All of us will go through bereavement and loss at some time in our lives. Whilst different people experience loss in different ways, it can still be deeply felt and distressing. It is important to recognise that sometimes those experiencing loss may not grieve at the time of their loss. It is not unusual for unresolved feelings to emerge later, often reawakened by another loss or life event.
We may feel the following when grieving:
- Feeling numb
- Disrupted sleep
- Thinking about, and re-experiencing the person who died
- Loss or increase in appetite
- Feeling anxious
- Noticing you feel angry
- Feeling intensely and crying
When suffering a loss we tend to go through the following stages: denial, anger, bargaining, depression, acceptance and meaning. It’s important to remember that there is no one size fits all pattern of grieving. Different people grieve in different ways, it’s not linear, at and at times it can feel overwhelming. Our personal journey through grief can be more like a doodle on a page rather than a straight curve on a graph. Sometimes it can feel overwhelming and these feelings can come through in waves of emotion.
Working through grief and loss together
Working with grief in therapy can be a helpful way to explore how this personally affects you, what this all means to you, and what may be important for you.

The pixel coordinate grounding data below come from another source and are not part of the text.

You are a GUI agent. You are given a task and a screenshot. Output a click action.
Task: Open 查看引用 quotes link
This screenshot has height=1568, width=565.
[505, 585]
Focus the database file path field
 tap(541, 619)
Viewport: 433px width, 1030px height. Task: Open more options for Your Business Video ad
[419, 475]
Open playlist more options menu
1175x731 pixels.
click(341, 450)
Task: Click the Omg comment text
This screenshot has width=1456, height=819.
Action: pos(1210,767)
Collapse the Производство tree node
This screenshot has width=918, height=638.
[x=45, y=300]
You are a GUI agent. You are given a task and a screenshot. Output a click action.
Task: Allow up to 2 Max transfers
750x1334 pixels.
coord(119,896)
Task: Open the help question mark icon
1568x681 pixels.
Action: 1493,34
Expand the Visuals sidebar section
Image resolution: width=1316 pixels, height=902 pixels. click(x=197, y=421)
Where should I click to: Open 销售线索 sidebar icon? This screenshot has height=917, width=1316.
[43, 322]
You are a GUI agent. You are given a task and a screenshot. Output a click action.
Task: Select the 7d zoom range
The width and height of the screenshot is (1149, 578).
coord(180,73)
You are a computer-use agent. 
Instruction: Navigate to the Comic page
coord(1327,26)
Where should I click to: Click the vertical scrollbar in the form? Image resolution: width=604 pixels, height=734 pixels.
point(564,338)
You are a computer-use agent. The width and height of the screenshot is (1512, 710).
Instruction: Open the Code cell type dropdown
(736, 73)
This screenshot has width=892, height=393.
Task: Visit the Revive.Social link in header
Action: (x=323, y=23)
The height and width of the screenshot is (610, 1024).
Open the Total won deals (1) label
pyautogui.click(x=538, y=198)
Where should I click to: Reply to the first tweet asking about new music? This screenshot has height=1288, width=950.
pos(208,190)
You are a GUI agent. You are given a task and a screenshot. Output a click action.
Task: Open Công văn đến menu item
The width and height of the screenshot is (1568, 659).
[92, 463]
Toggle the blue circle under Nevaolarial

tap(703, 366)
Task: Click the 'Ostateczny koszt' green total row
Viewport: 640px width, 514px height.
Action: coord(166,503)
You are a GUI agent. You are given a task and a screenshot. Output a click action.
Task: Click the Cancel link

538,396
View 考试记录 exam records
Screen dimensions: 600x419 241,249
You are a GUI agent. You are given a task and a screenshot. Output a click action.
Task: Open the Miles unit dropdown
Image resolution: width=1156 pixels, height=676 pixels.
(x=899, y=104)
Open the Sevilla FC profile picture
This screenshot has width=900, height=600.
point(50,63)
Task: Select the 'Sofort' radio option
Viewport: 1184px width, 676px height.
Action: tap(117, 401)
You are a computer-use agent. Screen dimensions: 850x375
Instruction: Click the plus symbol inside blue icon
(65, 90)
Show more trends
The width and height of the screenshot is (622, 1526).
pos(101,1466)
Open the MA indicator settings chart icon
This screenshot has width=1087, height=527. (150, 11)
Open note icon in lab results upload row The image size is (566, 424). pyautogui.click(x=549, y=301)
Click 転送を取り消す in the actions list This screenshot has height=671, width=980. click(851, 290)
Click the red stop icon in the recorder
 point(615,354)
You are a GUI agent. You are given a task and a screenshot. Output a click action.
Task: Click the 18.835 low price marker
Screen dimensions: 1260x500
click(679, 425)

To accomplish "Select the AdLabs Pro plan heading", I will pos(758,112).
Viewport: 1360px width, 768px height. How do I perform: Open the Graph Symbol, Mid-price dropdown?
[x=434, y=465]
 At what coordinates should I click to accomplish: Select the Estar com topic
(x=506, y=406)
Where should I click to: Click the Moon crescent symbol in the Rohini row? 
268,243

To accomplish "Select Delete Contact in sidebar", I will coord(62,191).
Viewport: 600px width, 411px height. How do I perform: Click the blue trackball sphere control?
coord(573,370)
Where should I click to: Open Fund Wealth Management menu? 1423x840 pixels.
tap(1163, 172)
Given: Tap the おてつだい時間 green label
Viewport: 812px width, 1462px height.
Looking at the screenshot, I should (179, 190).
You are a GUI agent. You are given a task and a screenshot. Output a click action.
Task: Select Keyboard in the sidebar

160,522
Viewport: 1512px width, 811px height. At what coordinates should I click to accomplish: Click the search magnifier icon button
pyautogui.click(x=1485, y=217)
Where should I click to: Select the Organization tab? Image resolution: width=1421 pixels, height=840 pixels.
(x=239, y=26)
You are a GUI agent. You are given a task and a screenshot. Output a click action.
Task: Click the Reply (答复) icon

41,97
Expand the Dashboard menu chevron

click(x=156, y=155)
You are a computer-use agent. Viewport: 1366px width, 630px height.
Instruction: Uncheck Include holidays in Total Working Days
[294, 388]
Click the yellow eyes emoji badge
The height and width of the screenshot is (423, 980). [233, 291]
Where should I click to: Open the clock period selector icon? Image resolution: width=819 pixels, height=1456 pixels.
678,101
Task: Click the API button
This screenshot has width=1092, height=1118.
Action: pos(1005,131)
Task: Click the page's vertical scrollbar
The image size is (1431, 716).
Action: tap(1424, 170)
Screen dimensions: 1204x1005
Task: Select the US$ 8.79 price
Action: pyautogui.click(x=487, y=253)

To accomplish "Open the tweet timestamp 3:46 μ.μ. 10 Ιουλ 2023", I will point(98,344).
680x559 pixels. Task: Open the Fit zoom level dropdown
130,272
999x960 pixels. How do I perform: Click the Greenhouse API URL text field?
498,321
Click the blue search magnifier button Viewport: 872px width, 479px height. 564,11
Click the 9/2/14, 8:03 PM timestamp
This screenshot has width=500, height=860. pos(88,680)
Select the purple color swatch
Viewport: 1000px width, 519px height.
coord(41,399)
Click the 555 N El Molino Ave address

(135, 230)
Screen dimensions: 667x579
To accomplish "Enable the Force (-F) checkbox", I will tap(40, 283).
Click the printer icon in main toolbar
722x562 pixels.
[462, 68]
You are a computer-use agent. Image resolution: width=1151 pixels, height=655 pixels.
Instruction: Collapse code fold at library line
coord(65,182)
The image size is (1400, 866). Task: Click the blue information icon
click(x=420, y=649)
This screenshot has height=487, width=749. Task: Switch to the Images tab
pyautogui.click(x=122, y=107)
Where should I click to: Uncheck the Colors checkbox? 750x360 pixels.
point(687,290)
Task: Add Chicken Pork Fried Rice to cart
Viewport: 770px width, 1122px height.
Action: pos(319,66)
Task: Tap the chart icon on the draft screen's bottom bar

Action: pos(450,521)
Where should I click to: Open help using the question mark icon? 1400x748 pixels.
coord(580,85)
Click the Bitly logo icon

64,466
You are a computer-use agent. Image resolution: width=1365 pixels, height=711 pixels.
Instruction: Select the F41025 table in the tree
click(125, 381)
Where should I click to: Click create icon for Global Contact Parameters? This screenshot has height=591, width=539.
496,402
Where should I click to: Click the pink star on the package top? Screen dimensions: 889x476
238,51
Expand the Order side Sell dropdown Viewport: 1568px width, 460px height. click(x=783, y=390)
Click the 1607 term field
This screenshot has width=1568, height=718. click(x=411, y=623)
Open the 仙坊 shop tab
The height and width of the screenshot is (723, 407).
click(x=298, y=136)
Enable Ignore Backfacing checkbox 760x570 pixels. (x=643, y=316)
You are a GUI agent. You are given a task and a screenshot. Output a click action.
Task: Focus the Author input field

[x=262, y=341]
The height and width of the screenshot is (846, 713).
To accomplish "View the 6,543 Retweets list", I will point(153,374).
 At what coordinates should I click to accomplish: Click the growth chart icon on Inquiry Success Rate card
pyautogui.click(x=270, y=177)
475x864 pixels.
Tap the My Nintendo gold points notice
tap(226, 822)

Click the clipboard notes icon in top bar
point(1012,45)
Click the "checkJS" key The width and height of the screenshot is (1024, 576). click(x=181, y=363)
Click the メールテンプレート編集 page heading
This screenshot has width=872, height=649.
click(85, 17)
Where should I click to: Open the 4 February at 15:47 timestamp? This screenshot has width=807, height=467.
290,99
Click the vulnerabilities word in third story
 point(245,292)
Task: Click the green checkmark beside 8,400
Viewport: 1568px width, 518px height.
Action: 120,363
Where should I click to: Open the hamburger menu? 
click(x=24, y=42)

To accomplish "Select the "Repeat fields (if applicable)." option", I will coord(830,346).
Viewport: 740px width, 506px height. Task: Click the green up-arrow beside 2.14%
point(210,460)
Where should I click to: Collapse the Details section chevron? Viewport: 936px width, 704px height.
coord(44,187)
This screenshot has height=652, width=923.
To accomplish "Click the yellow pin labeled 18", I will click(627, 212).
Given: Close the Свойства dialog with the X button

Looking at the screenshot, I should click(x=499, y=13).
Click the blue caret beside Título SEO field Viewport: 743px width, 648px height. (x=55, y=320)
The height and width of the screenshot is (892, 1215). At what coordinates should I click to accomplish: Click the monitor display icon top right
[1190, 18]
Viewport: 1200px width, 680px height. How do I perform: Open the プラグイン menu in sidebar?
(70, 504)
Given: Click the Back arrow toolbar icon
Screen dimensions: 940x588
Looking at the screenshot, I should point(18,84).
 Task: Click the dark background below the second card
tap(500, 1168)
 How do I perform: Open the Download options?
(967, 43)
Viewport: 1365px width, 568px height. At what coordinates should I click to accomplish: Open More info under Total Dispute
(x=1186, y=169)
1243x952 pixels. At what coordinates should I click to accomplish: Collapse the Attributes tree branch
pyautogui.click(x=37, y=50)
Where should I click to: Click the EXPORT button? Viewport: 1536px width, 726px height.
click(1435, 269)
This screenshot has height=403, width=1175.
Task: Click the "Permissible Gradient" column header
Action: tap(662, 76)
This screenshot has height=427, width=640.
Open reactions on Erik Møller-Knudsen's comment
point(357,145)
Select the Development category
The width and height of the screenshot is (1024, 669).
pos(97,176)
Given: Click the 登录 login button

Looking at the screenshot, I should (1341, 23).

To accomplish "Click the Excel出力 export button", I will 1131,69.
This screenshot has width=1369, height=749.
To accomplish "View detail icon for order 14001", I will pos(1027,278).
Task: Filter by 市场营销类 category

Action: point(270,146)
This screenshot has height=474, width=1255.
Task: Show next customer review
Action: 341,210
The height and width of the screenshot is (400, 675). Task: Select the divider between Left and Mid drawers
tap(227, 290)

At time the idea of getting over it can feel daunting and unhelpful. Most people find that slowly, the pain feels less intense and is felt less often. The loss may never go away but it can be possible to accept what has happened while remembering who we loved in a way that allows the other parts of our lives to return to prominence.
Grief can be isolating and I believe there is something useful and helpful to sharing and exploring loss within a therapeutic relationship on your terms.
Finding meaning in life again is a personal journey and may not happen quickly. It’s not easy, but through acceptance and new meaning making, our grief may not disappear but it may become less dominant as other aspects of our lives slowly return to prominence within a tapestry of your own choosing.